# Task requirements
Write out every line of text in the data below word for word, leaving out the pictures.
==========
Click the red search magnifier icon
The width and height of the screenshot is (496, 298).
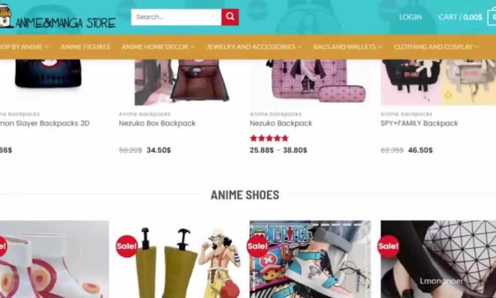(x=229, y=16)
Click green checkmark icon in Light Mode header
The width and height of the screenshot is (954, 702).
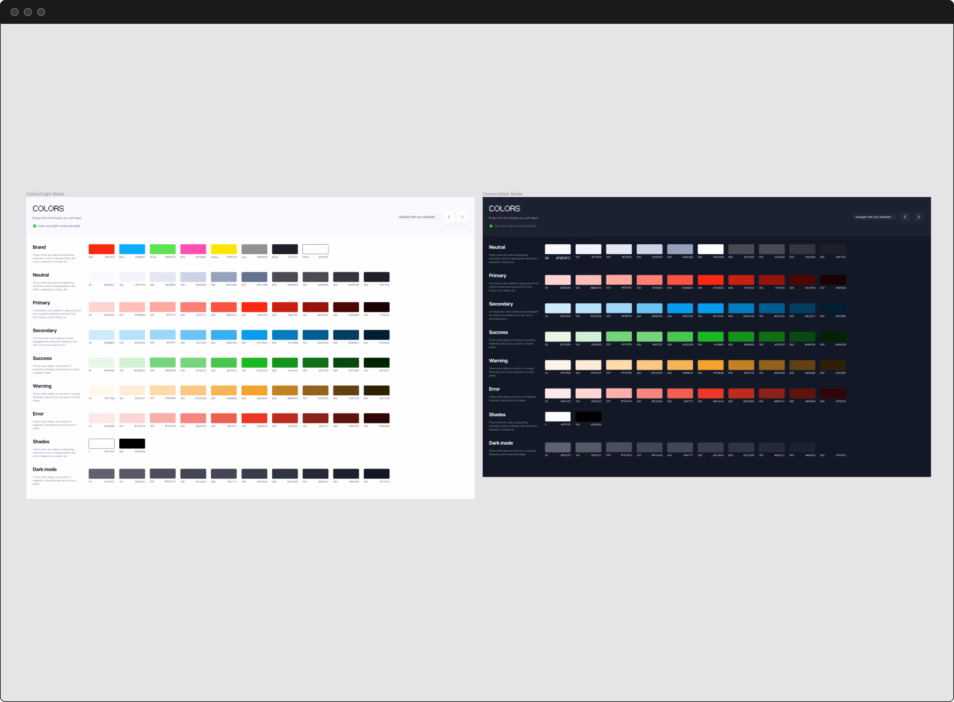(x=35, y=226)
==========
# Result of the exercise
Click the red search magnifier icon
The width and height of the screenshot is (496, 298).
(x=229, y=16)
Click green checkmark icon in Light Mode header
The width and height of the screenshot is (954, 702).
(x=35, y=226)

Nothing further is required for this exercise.